Over the past decade, global exploration of treatments for MPS IIIB has continued, and key issues in the therapeutic development of this disease have been gradually clarified: whether drugs or therapeutic genes can reach the CNS effectively, stably and safely, and form replicable and generalizable clinical pathways in pediatric patients. For example, the ABO-101 program developed by Abeona, which delivers AAV9-NAGLU via intravenous administration, observed safety and biological activity signals in early studies. The study design also included neurocognitive development, cerebrospinal fluid (CSF) heparan sulfate, peripheral glycosaminoglycans (GAGs), and liver and spleen volume as key observational endpoints. On the other hand, the rAAV2/5-hNAGLU program conducted by uniQure/Institut Pasteur adopted multi-site intraparenchymal injection, completed administration in 4 children, and conducted follow-up for up to 66 months, providing important clinical experience for the feasibility and long-term observation of local CNS delivery in MPS IIIB.

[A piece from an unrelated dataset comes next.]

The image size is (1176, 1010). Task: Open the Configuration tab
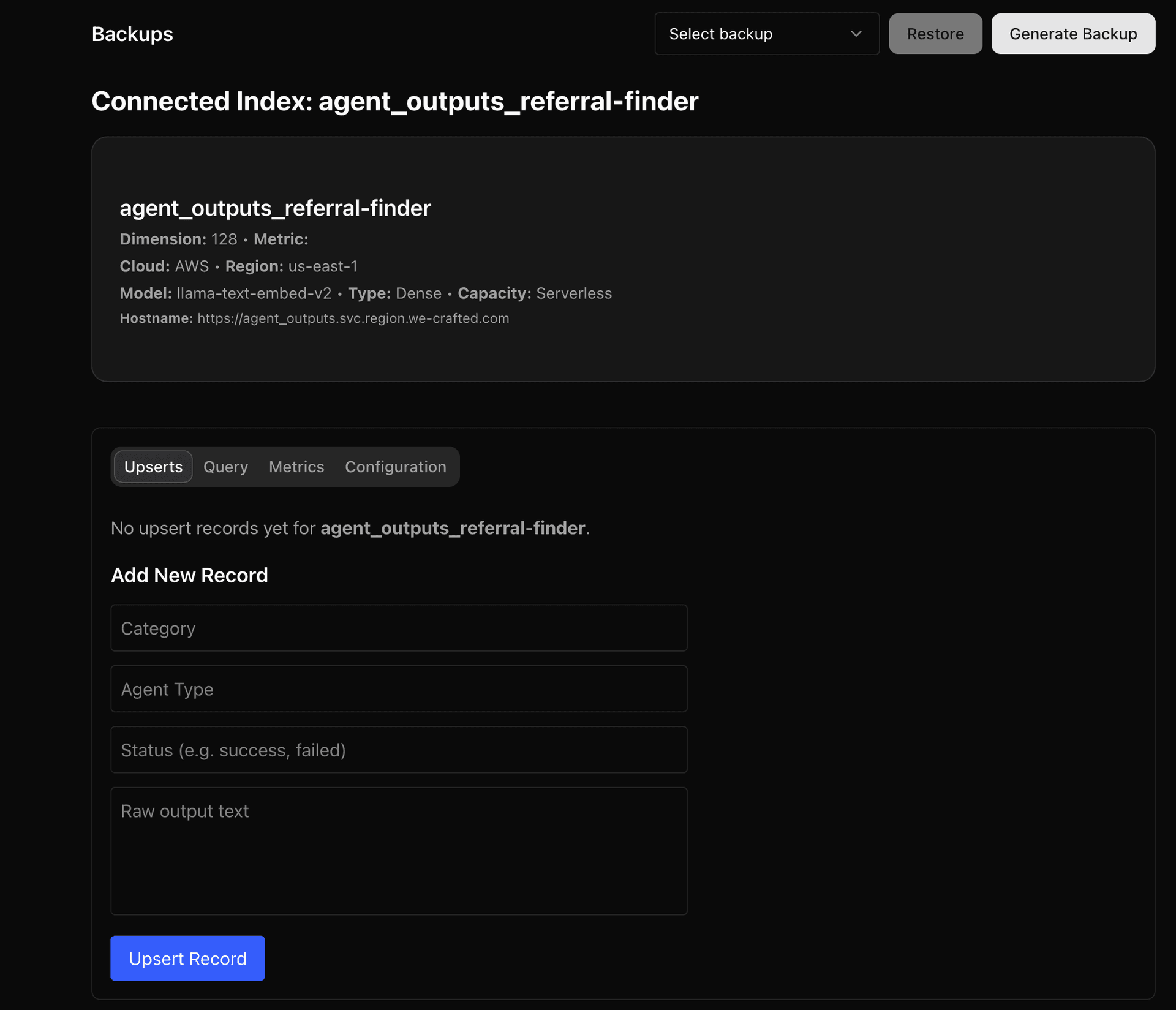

These international studies have jointly advanced the field of MPS IIIB gene therapy, and also highlighted the core challenges in clinical translation: the key to MPS IIIB treatment lies in striking a balance among CNS delivery efficiency, intracerebral distribution coverage, perioperative safety, tolerability in pediatric patients, and accessibility of clinical pathways. For patient families, the most urgent demand is to access a disease-modifying treatment that can intervene in CNS neurodegeneration as early as possible, has clear biological evidence, and is implementable in real clinical settings.
Against this background, RDGT-101 selects the ICV route for CNS delivery, with clear medical rationale: this route can bypass the blood-brain barrier (BBB) and allow therapeutic vectors to directly enter the CSF circulation. Meanwhile, compared with multi-site intraparenchymal injection, ICV administration has higher route recognizability and greater potential for standardized operation within the collaboration system of pediatric neurosurgery and critical care medicine. For MPS IIIB, which is characterized by widespread CNS involvement, this route is expected to achieve a better balance among delivery efficiency, procedural safety and future clinical scalability.
Currently, 3 patients with MPS IIIB have completed administration in the RDGT-101 study. The research team will continue to advance the 52-week follow-up in accordance with the protocol, systematically evaluate multi-dimensional indicators including safety, CSF and peripheral biomarkers, neurocognitive development, behavior and imaging findings, and advance subsequent clinical development on the basis of rigorous medical evidence. For pediatric rare diseases such as MPS IIIB, where irreversible neurodegeneration is the major threat, the clinical advancement of RDGT-101 represents a treatment direction closer to the real needs of patients: delivering therapeutic genes to the CNS effectively within the earliest possible disease window, and striving for the possibility of modifying the disease course for affected children and their families in a sustainable, verifiable and scalable manner. It will also provide reusable clinical pathways and technical foundations for the development of gene therapies for more CNS genetic diseases.